=== DOCUMENT EXTRACT ===
I agree, but what do you think about this? There is a medical hardware
company that sold their devices with software. The software company
went out of business and a lot of people legally own the hardware and
software but it is unusable because they can't get installation codes.
What would you call it if someone reverse engineered the installation
codes so the users could use their equipment?
Jeff
---------------
Jeff Johnson
[email protected]
(623) 582-0323
www.san-dc.com
www.arelationshipmanager.com
On 07/09/2013 04:09 PM, Virgil Bierschwale wrote:
I would call it stealing, but I hate thieves
-----Original Message-----
From: ProFox [mailto:[email protected]] On Behalf Of G Gambill
Sent: Tuesday, July 09, 2013 6:05 PM
To: ProFoxTech List
Subject: [NF] Reverse Engineering . Legality
What do you call it (technical name) when a company installs $45,000 worth
of evaluation software (with a dysfunctional security program to restrict
functionality and a termination routine that renders the program totally
non-functional after a set date.) on their computer and reverse engineers
the software and removes the the evaluation restrictions, without paying for
it?
Anyone know if this would this be considered a felony?
TIA
George
--
Success builds confidence. Failure builds knowledge.

=== TASK DETAILS ===
Reproduce the stretch of the email thread from "I agree, but" through "get installation codes.", word for word.

Records from a data collection:
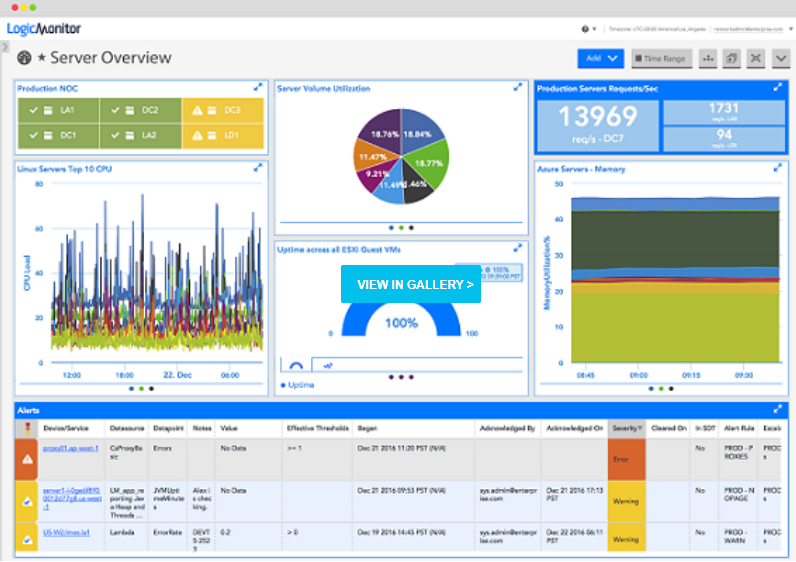Screen dimensions: 796x562
Task: Open the chevron-down toolbar menu
Action: click(780, 59)
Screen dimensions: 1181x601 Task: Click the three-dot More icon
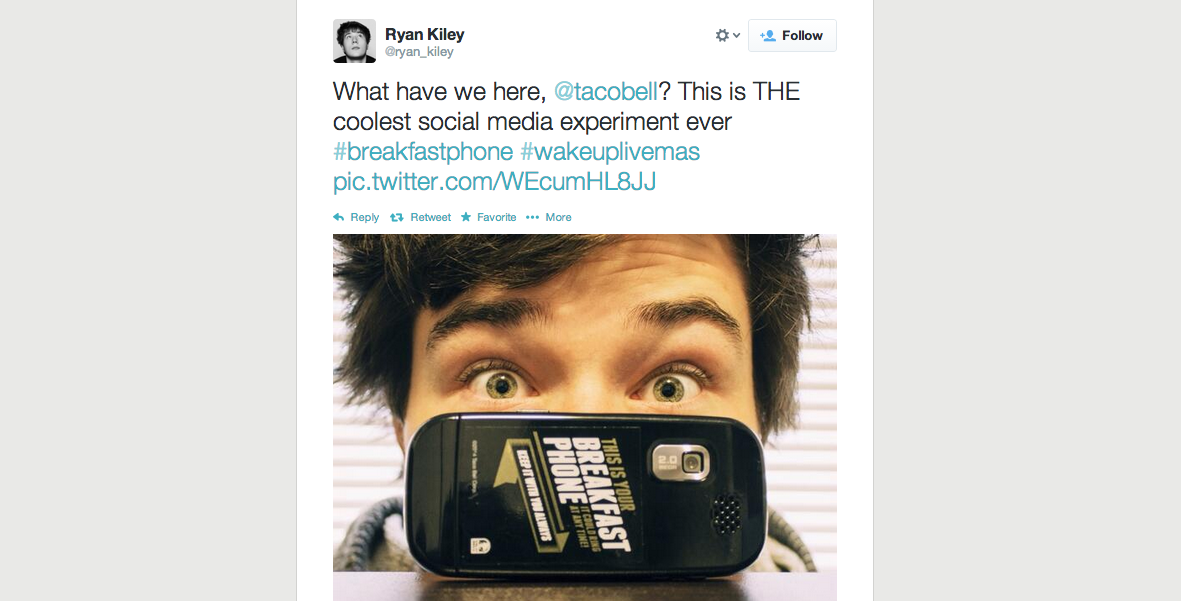point(532,217)
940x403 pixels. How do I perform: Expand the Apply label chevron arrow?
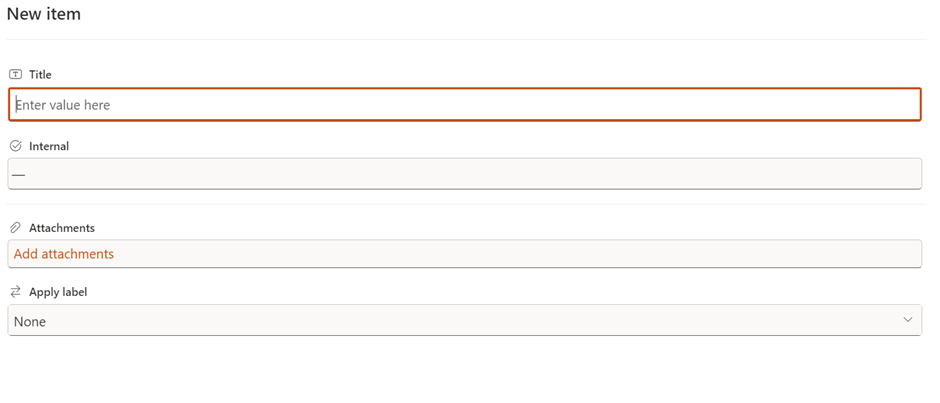point(908,320)
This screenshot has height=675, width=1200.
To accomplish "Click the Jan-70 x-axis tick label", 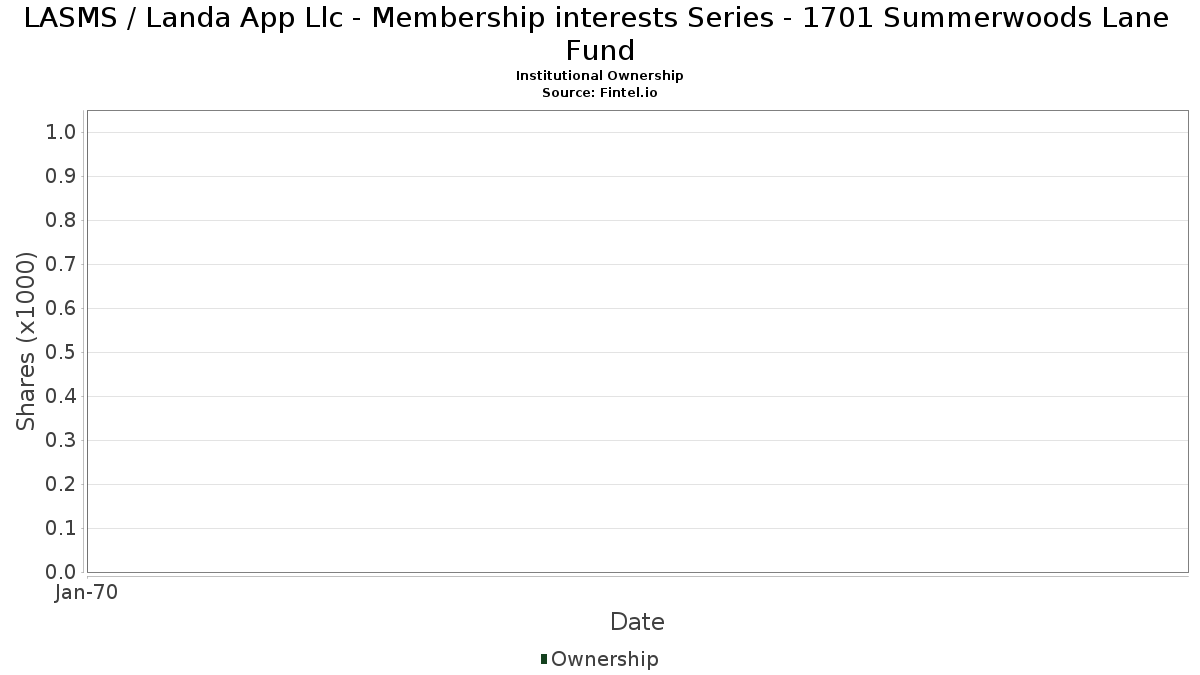I will click(x=87, y=593).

=== REPLY TO THE TASK ===
I agree, but what do you think about this? There is a medical hardware
company that sold their devices with software. The software company
went out of business and a lot of people legally own the hardware and
software but it is unusable because they can't get installation codes.